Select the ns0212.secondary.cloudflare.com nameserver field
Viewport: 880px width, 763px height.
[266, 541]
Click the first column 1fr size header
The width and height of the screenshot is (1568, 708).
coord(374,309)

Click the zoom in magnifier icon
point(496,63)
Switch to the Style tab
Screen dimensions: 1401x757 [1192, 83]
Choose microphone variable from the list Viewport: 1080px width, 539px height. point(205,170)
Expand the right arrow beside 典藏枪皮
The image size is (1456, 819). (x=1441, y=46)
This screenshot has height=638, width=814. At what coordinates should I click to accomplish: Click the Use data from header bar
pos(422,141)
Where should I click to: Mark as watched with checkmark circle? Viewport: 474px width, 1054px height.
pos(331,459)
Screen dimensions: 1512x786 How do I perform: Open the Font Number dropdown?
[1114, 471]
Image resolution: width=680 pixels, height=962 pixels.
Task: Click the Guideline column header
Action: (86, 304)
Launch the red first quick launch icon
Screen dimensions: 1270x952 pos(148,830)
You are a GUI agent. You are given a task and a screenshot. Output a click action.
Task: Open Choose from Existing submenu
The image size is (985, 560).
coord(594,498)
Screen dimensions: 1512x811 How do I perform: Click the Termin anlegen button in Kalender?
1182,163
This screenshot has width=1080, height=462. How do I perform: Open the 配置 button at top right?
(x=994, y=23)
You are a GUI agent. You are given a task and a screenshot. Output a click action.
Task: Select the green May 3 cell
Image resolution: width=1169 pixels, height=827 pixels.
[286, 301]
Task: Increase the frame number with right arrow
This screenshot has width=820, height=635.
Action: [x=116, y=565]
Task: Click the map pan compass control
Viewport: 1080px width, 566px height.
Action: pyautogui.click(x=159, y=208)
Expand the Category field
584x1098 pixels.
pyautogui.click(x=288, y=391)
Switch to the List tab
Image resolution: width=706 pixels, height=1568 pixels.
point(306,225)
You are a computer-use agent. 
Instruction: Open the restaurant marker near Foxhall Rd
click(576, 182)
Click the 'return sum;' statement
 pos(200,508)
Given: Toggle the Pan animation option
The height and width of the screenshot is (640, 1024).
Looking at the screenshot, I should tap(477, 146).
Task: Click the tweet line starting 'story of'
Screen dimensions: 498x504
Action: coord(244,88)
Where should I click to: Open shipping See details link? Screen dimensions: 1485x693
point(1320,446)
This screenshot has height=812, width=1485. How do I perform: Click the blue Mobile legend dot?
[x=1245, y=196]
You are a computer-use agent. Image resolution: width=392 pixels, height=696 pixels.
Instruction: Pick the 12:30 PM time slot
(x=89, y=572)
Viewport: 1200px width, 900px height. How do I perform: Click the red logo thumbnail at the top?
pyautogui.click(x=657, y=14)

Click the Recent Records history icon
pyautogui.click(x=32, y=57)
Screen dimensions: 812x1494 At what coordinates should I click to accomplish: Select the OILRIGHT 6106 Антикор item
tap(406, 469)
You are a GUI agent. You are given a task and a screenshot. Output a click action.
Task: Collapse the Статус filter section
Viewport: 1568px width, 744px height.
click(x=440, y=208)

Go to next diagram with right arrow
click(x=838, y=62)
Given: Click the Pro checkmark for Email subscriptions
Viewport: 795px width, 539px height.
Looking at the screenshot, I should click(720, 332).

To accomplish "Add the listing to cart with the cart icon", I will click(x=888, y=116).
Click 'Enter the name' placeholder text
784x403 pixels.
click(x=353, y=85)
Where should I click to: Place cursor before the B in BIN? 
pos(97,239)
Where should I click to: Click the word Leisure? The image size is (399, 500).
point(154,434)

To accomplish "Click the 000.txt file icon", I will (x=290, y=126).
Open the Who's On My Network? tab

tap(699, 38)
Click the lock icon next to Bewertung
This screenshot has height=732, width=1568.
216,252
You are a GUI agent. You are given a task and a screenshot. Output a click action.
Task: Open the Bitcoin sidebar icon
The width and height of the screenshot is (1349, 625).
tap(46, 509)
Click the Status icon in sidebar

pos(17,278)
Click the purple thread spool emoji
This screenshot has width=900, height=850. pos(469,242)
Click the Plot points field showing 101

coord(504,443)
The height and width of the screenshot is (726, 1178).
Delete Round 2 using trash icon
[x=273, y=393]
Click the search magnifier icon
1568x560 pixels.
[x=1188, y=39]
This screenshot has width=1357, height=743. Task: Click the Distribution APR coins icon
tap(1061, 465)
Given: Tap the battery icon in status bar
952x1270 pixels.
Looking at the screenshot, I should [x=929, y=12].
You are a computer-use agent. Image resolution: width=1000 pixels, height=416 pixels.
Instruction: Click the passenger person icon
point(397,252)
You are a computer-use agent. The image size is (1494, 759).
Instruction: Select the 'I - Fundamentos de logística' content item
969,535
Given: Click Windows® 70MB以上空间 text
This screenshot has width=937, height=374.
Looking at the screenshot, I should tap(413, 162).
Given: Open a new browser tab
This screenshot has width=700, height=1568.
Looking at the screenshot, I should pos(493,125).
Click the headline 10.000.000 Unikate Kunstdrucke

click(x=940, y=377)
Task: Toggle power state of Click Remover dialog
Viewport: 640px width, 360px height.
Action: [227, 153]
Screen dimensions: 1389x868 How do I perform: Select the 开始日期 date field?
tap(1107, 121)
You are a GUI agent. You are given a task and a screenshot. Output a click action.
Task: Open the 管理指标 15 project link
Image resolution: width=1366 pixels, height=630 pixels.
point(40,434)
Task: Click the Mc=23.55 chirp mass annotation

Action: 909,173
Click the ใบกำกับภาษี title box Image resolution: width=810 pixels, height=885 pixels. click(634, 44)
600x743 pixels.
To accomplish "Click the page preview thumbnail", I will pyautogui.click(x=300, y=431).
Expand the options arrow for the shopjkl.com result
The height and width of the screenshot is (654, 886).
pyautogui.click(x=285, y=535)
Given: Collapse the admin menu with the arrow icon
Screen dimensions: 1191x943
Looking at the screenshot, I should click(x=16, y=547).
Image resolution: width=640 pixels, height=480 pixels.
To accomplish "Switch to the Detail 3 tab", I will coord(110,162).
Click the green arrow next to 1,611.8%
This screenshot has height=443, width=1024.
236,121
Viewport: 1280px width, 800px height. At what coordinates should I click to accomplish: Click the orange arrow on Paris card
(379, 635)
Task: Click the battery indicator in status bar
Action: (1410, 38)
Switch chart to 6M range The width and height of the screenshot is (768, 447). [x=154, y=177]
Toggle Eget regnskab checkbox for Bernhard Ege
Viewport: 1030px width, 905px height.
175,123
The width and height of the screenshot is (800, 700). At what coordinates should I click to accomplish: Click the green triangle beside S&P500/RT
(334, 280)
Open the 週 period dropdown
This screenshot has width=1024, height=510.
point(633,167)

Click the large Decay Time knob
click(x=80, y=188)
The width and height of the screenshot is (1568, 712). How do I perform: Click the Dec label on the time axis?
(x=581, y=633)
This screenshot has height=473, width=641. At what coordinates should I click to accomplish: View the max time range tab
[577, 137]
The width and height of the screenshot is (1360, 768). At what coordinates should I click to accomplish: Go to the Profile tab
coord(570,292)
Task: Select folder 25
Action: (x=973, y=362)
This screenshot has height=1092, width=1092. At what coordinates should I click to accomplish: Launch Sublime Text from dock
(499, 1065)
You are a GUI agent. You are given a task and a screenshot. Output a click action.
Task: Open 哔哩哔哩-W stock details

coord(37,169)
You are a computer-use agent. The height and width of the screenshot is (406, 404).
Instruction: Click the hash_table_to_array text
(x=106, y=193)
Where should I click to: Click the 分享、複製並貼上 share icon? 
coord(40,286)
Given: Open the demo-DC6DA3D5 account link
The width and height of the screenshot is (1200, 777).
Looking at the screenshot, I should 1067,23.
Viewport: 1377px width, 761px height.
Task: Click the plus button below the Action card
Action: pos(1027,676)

WHAT TO DO: An exact repeat of the lines from the one containing "Instruction: Click the hash_table_to_array" through the final line of the entries is the whole answer.

EXERCISE RESPONSE:
Instruction: Click the hash_table_to_array text
(x=106, y=193)
Where should I click to: Click the 分享、複製並貼上 share icon? 
coord(40,286)
Given: Open the demo-DC6DA3D5 account link
The width and height of the screenshot is (1200, 777).
Looking at the screenshot, I should 1067,23.
Viewport: 1377px width, 761px height.
Task: Click the plus button below the Action card
Action: pos(1027,676)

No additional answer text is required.